PROBLEM:
Look through the records below for the word "each". Report how many lines have it, and only that number.

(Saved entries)
--

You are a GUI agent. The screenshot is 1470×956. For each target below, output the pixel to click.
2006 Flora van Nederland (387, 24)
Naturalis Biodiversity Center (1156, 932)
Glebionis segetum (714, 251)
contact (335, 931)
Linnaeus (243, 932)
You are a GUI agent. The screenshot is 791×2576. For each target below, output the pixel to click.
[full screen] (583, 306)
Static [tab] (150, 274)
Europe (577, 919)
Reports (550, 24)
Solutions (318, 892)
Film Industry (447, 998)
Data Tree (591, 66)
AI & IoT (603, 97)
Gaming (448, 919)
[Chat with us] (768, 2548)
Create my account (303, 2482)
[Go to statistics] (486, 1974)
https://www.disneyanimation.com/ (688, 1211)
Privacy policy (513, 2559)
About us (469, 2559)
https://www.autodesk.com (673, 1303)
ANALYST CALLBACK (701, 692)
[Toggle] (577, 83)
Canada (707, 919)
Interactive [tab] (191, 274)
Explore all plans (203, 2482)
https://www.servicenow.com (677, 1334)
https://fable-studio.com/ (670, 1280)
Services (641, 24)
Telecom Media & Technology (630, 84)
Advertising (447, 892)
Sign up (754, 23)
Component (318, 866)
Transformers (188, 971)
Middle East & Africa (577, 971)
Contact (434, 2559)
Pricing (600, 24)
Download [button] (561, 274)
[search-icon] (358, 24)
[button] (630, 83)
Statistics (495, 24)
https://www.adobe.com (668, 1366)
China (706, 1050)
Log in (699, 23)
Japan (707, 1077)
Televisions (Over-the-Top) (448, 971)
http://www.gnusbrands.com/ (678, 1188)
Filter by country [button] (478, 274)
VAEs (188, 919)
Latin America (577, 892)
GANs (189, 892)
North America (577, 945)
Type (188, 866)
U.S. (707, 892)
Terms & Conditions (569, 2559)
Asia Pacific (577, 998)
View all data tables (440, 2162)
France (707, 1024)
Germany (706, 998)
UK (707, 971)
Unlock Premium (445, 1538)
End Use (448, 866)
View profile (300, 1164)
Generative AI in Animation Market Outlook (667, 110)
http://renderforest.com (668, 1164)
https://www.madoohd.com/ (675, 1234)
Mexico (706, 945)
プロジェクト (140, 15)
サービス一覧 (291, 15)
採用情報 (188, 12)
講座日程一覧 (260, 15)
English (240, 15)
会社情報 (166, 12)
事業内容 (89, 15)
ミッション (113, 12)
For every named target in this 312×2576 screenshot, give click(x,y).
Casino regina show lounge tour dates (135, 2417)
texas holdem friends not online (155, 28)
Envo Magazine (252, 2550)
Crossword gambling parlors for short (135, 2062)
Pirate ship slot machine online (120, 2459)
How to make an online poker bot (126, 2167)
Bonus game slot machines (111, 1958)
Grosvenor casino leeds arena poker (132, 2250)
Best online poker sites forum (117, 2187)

--

WORKED SOLUTION:
2